** start of PAGE EXCERPT **

# Controlled Neural Differential Equations - Time Series Classification
This notebook is based on the examples from the `torchcde` package by Kidger and Morrill which can be found at
[https://github.com/patrick-kidger/torchcde](https://github.com/patrick-kidger/torchcde).
Further information about the techniques described in this notebook can be found

> Kidger, P., Morrill, J., Foster, J. and Lyons, T., 2020.
 Neural controlled differential equations for irregular time series.
 arXiv preprint arXiv:[2005.08926](https://arxiv.org/abs/2005.08926).

> Morrill, J., Kidger, P., Yang, L. and Lyons, T., 2021.
 Neural Controlled Differential Equations for Online Prediction Tasks.

** end of PAGE EXCERPT **

▸ **REQUEST 1**
Which distinct author surnames appear across the two references cited in the notebook introduction on controlled neural differential equations?
▸ **REQUEST 2**
In the notebook introduction on controlled neural differential equations, what is the arXiv number of the 2020 paper on irregular time series?
▸ **REQUEST 3**
Carry the notebook introduction on controlled neural differential equations forward from the point where it stops.

** start of DATA SECTION **

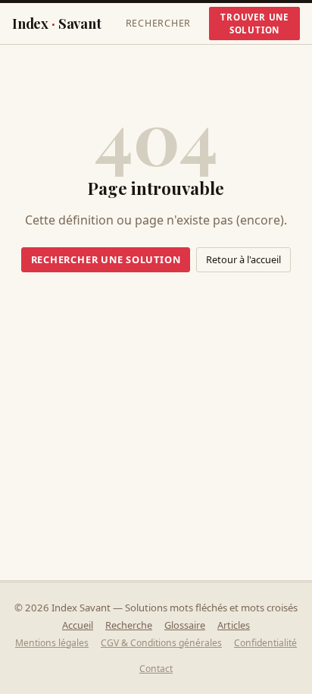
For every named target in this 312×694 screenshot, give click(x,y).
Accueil (77, 625)
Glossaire (184, 625)
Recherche (128, 625)
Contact (156, 668)
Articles (233, 625)
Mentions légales (52, 642)
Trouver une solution (254, 23)
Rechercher (159, 23)
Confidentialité (265, 642)
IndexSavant (56, 23)
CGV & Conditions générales (161, 642)
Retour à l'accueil (243, 259)
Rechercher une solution (106, 259)
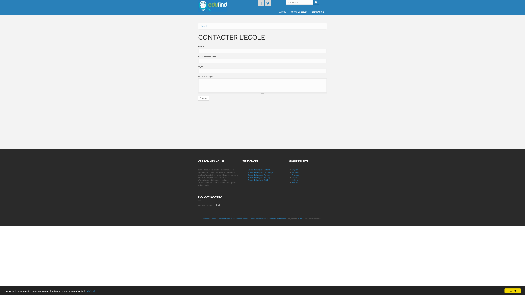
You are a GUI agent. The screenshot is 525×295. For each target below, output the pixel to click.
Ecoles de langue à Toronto (259, 175)
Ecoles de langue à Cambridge (260, 172)
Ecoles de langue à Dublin (258, 180)
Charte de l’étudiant (258, 218)
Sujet (201, 66)
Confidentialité (224, 218)
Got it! (513, 290)
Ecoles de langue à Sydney (259, 177)
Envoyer (203, 98)
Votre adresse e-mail (208, 56)
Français (295, 175)
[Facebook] (216, 205)
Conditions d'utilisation (276, 218)
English (295, 170)
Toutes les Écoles (299, 12)
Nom (201, 46)
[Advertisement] (262, 122)
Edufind (300, 218)
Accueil (282, 12)
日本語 (295, 182)
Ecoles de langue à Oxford (259, 170)
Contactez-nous (209, 218)
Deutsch (295, 177)
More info (91, 291)
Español (295, 172)
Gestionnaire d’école (239, 218)
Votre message (205, 76)
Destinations (318, 12)
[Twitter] (219, 205)
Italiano (295, 180)
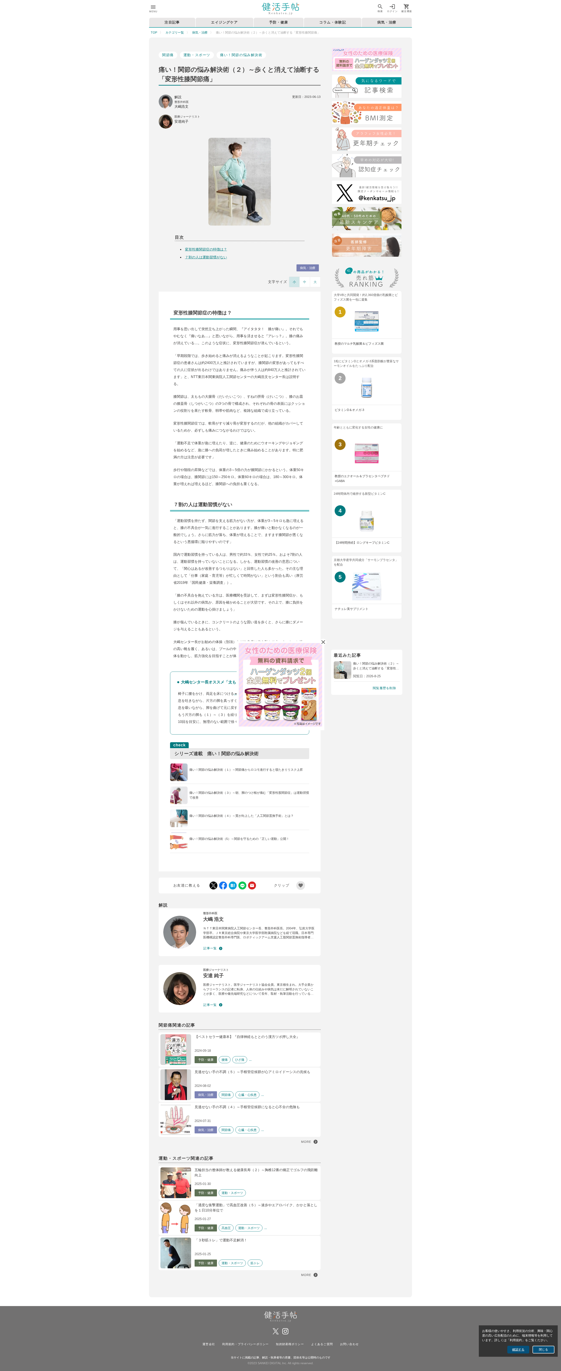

** end of DATA SECTION **

▸ **TASK RESPONSE 1**
Kidger, Morrill, Foster, Lyons, Yang

▸ **TASK RESPONSE 2**
2005.08926

▸ **TASK RESPONSE 3**
 arXiv preprint arXiv:[2106.11028](https://arxiv.org/abs/2106.11028).

> Kidger, P., Foster, J., Li, X., Oberhauser, H. and Lyons, T., 2021.
 Neural sdes as infinite-dimensional gans.
 arXiv preprint arXiv:[2102.03657](https://arxiv.org/abs/2102.03657).


## Set up the notebook

### Install dependencies
This notebook requires PyTorch and the torchcde package.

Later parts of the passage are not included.